Sorry about the profanity, but devices that place limits on computing is what triggers me, haha.
Your examples suggest you want a GNU system. Having GNU is what allows you to run CUPS (Common Unix Printing System, GNU being Unix-compatible). GNU is what your Aduino SDK is compatible with.
What you refer to as “linux” thus appears to mean GNU/Linux given your own examples. I agree that the userland is a very important aspect of a GNU/Linux system as it is relevant compatibility wise.
Z_God,
Chromebooks are not compatible with the same software or hardware. This is why I don’t consider chromebooks as good as other linux desktops.
Also, “GNU” needs to be put in quotes too because many unix-like operating systems are not using GNU userland tools. My own linux distro uses busybox for example, similar, but the semantics are not universal.

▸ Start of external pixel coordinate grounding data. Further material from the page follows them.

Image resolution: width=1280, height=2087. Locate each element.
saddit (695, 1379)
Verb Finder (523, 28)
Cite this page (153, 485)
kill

Given how almost alpha-quality Android apps run on ChromeOS and how sandboxed Linux runs, I gave up on ChromeOS. I didn’t give up on my one of my Chromebooks though (a Samsung Chromebook Pro, but sold the Pixelbook because it was worth more on eBay). After removing the write protect screw from the CB Pro, I learned it makes a great, light, Linux laptop with a very nice screen and build quality
samcrumugeon,
Some of the chromebook hardware looks fine and I’ve though about getting one for here to install ubuntu, but I know there are some caveats and I wasn’t sure if I’d ultimately regret it. Since you have experience I’d like to ask you, are there any negatives running a normal linux distro on a chromebook? In your opinion is there any reason to prefer a normal laptop once you’ve replaced chomeos? Are there any limitations that you know of?
I wouldn’t buy a high end chromebook, but on the low end there are some real bargains compared to laptops that have really gone up in price. It seems like regular laptops are MIA in low budget laptop categories and there are times when I want a portable computer for a project but I don’t need a powerful CPU.